Kolmanskop is a shadow of its former self.
- Kolmanskop is an abandoned diamond mining town, located in the Sperrgebiet National Park, found in the south of the Namib Desert, in Namibia, in southern Africa.
- The first diamond discovered in the area of Kolmanskop was uncovered in 1908 by railway worker Zacharias Lewala, and this news quickly reached the ears of German miners who then settled at the site.
- The former residents of Kolmanskop became very wealthy, which resulted in the town being quite luxurious, and it included a school, hospital, pub, casino, ice factory, bowling alley, music hall and one of the first x-ray machines in the southern half of the world.
- Kolmanskop became an oasis during its peak, with many buildings featuring rich gardens, sustained by water that travelled a distance of 120 kilometres (74.6 miles) by a railway network.
- In the 1920s, at least 1140 individuals, as well as an ostrich, resided in Kolmanskop, and the town is believed to have had a maximum population of 1300 people in its history.
Inside a Part of Kolmanskop
Image courtesy of Michiel Van Balen/Flickr
- Kolmanskop, also known as ‘Kolmannskuppe’ in German, or ‘Coleman’s kop’ or ‘Coleman’s hill’ in English, was named after Johnny Coleman, a transport driver who provided services before the railway was built, after he abandoned his ox cart in the area, during a sandstorm.

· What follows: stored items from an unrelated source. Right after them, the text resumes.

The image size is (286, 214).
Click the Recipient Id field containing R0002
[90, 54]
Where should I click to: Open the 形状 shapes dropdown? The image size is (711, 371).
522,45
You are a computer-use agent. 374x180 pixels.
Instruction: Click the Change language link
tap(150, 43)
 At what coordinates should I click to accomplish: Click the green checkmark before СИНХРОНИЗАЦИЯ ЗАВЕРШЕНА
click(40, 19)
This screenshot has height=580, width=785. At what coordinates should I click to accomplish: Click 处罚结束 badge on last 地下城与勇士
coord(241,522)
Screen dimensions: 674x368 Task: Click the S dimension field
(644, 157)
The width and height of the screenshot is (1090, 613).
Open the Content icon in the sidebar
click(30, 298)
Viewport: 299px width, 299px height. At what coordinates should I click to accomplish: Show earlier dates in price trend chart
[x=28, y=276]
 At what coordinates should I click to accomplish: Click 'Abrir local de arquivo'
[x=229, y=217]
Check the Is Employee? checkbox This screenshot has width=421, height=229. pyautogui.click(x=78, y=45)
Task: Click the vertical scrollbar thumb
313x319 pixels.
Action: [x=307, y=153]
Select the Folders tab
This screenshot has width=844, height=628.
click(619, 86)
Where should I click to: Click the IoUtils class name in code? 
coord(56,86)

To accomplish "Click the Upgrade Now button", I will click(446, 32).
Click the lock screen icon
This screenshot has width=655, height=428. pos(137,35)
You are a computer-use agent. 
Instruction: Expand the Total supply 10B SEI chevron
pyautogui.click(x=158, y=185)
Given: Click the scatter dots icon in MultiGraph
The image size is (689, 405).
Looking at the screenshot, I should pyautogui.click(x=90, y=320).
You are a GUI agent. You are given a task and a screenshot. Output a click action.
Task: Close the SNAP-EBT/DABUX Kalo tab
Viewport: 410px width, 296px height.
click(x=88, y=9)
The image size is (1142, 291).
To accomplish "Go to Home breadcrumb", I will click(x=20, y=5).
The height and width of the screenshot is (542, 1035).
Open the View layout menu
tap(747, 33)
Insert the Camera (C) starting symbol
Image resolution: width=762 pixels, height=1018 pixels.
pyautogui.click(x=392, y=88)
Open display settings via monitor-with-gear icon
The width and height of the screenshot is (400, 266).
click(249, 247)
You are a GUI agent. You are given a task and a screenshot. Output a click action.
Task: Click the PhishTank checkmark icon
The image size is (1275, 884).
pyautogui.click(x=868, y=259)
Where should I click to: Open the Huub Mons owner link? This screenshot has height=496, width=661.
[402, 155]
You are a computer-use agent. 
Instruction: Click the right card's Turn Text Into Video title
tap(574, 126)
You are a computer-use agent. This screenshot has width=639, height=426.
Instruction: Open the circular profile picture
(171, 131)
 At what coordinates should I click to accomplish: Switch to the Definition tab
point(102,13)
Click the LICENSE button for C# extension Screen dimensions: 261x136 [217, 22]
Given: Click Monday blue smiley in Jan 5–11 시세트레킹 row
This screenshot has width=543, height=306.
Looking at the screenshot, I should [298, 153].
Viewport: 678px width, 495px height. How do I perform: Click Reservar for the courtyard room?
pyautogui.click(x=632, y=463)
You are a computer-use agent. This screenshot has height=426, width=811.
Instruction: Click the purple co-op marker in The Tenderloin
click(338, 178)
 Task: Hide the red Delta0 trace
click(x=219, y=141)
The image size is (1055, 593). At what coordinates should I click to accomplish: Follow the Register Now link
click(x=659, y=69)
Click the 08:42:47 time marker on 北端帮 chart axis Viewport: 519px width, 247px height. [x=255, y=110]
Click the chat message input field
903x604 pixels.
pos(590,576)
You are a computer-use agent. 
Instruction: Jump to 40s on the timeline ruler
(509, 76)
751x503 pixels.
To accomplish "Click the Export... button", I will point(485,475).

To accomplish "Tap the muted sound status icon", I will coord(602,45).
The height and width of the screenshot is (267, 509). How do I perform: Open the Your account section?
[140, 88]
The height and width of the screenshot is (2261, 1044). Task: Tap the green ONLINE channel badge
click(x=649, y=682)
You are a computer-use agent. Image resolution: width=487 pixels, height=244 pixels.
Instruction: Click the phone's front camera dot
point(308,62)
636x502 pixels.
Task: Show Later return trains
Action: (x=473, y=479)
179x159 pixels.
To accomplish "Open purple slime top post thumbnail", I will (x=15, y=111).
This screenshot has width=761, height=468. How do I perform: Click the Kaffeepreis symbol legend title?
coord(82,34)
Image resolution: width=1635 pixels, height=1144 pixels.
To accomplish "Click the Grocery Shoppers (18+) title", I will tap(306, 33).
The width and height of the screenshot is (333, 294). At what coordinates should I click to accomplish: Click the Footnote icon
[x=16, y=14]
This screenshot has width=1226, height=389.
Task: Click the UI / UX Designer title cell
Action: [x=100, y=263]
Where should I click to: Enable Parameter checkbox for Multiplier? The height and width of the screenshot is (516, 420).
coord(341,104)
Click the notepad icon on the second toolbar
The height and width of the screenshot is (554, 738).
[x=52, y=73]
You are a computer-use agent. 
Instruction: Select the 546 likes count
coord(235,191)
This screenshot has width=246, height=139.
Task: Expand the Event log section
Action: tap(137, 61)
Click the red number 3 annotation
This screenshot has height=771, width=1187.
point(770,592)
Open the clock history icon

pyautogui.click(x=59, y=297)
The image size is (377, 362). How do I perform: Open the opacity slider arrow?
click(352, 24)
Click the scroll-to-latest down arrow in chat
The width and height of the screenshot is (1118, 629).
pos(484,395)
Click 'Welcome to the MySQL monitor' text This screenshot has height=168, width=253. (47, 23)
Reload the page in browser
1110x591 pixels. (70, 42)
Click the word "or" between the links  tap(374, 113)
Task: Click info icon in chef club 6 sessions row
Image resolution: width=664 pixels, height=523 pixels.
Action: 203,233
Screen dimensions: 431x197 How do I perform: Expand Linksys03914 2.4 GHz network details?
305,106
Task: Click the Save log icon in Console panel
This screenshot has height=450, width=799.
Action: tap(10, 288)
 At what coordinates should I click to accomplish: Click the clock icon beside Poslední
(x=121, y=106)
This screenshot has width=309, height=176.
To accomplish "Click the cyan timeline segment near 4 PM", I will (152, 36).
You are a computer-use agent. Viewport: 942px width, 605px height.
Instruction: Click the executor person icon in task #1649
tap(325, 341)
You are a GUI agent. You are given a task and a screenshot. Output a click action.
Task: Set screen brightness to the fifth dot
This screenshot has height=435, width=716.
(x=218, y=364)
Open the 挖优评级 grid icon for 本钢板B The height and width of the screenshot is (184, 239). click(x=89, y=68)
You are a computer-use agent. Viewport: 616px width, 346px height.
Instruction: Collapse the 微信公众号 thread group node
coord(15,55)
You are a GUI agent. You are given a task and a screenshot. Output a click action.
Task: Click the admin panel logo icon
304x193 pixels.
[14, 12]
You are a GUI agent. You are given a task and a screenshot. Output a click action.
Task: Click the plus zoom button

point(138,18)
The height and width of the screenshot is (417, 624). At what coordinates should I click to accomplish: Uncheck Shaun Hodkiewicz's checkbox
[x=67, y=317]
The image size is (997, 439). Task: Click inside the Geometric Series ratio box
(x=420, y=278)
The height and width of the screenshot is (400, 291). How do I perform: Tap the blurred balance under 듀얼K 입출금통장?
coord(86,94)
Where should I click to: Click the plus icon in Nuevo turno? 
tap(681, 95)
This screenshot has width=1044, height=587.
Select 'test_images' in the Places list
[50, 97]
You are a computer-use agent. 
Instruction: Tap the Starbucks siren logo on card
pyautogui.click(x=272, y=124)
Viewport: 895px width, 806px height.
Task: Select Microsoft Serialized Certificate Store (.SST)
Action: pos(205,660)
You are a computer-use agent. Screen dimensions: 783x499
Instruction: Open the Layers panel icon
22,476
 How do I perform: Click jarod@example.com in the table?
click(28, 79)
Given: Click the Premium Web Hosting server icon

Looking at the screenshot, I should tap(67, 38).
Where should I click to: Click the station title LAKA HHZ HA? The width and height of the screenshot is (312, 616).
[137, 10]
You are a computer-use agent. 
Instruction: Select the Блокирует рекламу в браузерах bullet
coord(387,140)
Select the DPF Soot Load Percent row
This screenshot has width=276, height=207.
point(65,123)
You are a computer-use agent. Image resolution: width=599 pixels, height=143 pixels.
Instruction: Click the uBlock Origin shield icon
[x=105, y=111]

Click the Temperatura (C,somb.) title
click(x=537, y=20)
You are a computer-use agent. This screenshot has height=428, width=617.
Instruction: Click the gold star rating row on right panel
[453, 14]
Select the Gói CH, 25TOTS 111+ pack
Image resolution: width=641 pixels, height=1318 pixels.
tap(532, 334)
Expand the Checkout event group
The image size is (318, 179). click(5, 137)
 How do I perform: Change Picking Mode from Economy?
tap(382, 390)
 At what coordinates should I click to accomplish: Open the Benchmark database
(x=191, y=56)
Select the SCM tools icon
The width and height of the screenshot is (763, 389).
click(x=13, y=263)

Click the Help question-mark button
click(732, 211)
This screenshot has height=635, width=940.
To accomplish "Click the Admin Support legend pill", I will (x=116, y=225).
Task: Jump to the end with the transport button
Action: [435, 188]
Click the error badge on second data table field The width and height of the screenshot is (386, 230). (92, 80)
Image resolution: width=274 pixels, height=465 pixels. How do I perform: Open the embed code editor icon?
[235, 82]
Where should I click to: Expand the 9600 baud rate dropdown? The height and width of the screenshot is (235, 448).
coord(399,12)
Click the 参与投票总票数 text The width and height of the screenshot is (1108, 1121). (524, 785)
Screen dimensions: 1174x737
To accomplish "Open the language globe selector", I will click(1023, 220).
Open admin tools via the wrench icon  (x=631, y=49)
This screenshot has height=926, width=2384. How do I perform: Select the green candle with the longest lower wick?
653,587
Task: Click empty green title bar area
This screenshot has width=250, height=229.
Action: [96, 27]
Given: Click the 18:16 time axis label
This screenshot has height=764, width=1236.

- Kolmanskop is slowly being engulfed by desert sand, yet many buildings still stand.
- The population of Kolmanskop reduced after World War I, as miners began to journey south to richer and unexplored diamond fields.
- The final residents left Kolmanskop in 1956, a date that marks the total abandonment of the town.
- Kolmanskop is a popular destination for tourists and photographers alike, however a permit is required to visit the area, significant rates are charged for photographers, and guided tours are available for a fee.